Meta has introduced its latest innovation, Meta Movie Gen, a generative artificial intelligence (AI) research model designed to enhance media creation.
The model supports various creative formats, including images, videos, and audio, allowing users to generate custom media using simple text inputs. Meta claimed that Movie Gen not only produces high-quality videos but also excels in sound creation, personalisation, and editing, outperforming existing models in the industry when assessed by human evaluators.
Meta releases model to rival OpenAI’s Sora
The social technology company’s journey into generative AI began with the development of the Make-A-Scene models, which allowed for the generation of images, audio, video, and 3D animations. Meta subsequently launched Llama Image foundation models, which enabled greater precision in generating images and videos.
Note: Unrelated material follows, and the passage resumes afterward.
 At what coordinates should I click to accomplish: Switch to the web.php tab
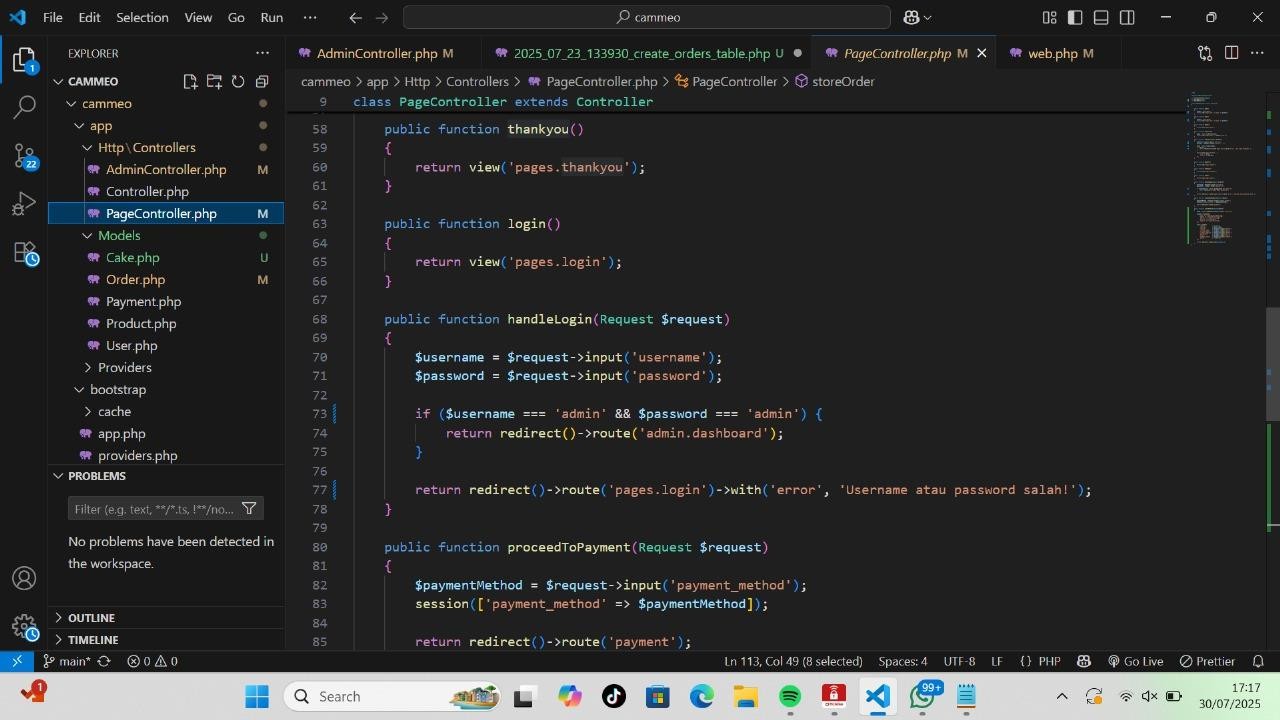point(1052,53)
Meta Movie Gen is said to represent the latest phase in this progression, combining multiple modalities and offering finer control to users.
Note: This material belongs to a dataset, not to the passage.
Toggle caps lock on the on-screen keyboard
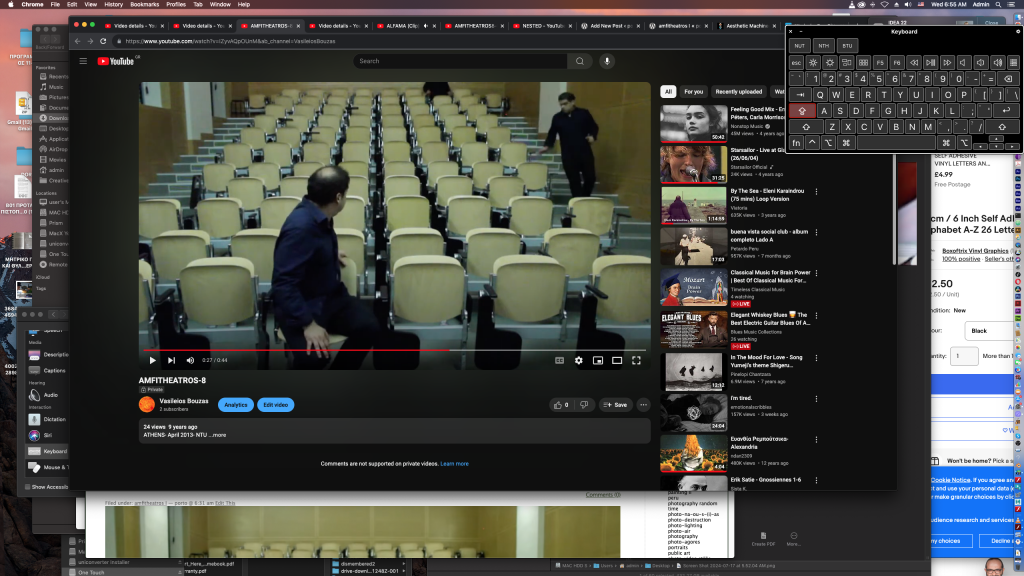Screen dimensions: 1024x576 tap(802, 111)
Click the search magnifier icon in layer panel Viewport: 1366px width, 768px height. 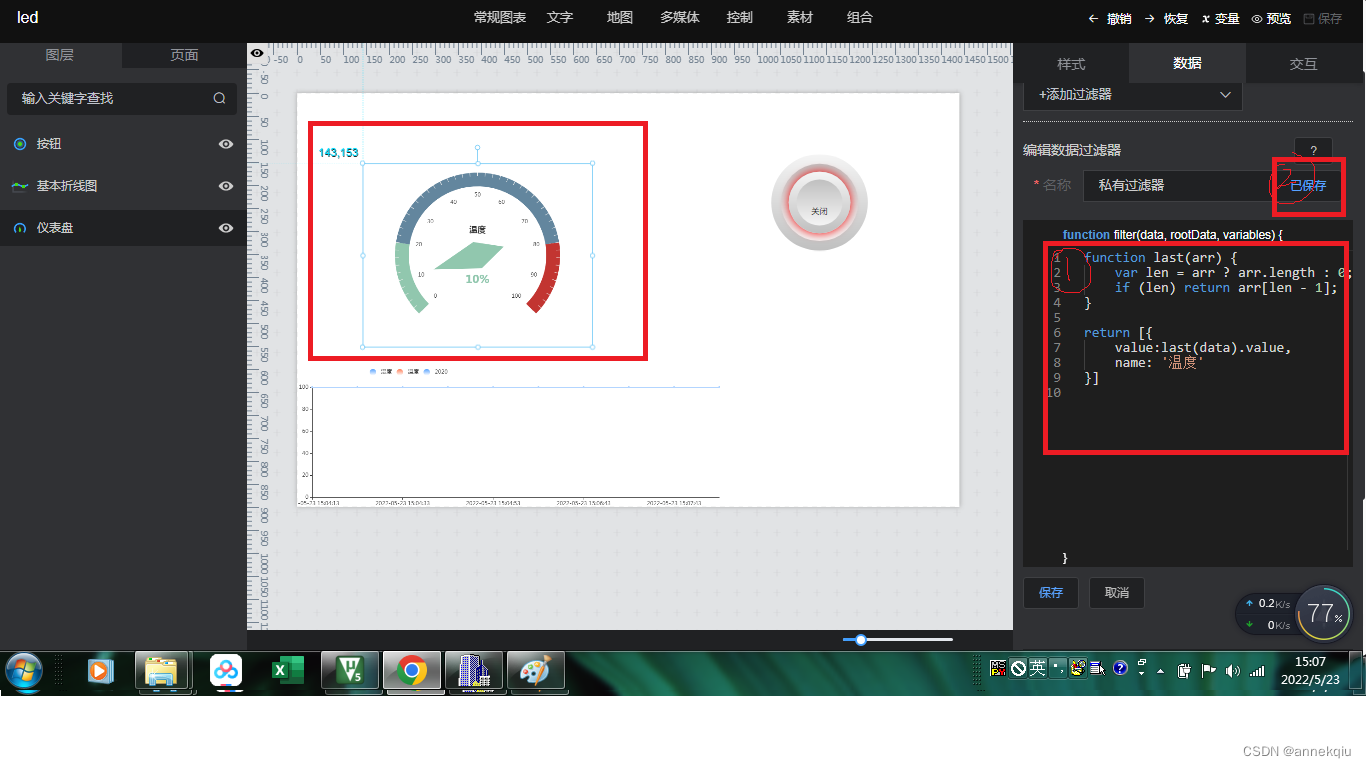(x=219, y=98)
Meta emphasised that while the potential applications for generative AI models are vast, they are not intended to replace artists or animators. Instead, the company seeks to empower more people to express their creativity in new and innovative ways. The Facebook parent company envisions a future where anyone can use this technology to bring their artistic ideas to life, crafting professional-quality videos and audio with minimal effort.
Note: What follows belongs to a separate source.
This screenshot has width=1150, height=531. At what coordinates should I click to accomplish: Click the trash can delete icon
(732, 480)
Meta Movie Gen has four primary capabilities: video generation; personalised video creation; precise video editing; and audio generation. These capabilities have been developed using a mix of licensed and publicly available datasets, which were employed to train the models, said the firm.
The video generation capability allows users to input a simple text prompt, and the system will generate high-definition videos and images. This feature relies on a 30 billion parameter transformer model optimised for both text-to-image and text-to-video generation. Meta claims that the model can generate videos up to 16 seconds long at a rate of 16 frames per second, and can accurately simulate object movements, interactions between subjects, and camera motions, said the company.
Meta also expanded this technology to support personalised video creation. By using an image of a person along with a text prompt, the system can generate videos that retain the likeness of the individual while incorporating detailed visual elements described by the text. According to Meta, the model excels at preserving human identity and motion, achieving superior results in personalised video production.
Meta claims that Movie Gen’s video editing functionality offers users a precise editing tool using both video and text as inputs. This capability allows users to perform detailed edits, such as adding or removing elements from the video or changing backgrounds and styles. Meta explained that unlike traditional video editing software, which may require technical expertise, Movie Gen can edit specific parts of a video without affecting the original content.
Additionally, Meta introduced an advanced audio generation model as part of the suite, featuring 13 billion parameters. This model can generate audio tracks, including ambient sounds, sound effects, and instrumental background music, that align perfectly with the visual content. The system can produce audio segments up to 45 seconds long and is capable of generating coherent audio for videos of arbitrary lengths.
“As we continue to improve our models and move toward a potential future release, we’ll work closely with filmmakers and creators to integrate their feedback,” said Meta. “By taking a collaborative approach, we want to ensure we’re creating tools that help people enhance their inherent creativity in new ways they may have never dreamed would be possible.”
However, there are limitations to the Meta Movie Gen AI model. The firm’s chief product officer, Chris Cox, mentioned that while the model produces impressive results, it is currently too costly to operate at scale, and the time required to generate these videos remains prohibitive. There are also some issues with precision, for instance, during a demonstration to the New York Times, the AI mistakenly rendered a human hand instead of a dog’s paw when generating a video.